Task directions - Each line from the one containing "This screenshot has height=803, width=1200." through the last line of the records below is to be set down exactly; the rest stays out.

+++

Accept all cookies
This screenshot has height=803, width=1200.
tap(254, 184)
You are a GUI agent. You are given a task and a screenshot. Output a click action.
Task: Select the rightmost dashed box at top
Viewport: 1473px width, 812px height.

+++

Your response -
This screenshot has height=803, width=1200.
tap(254, 184)
You are a GUI agent. You are given a task and a screenshot. Output a click action.
Task: Select the rightmost dashed box at top
Viewport: 1473px width, 812px height.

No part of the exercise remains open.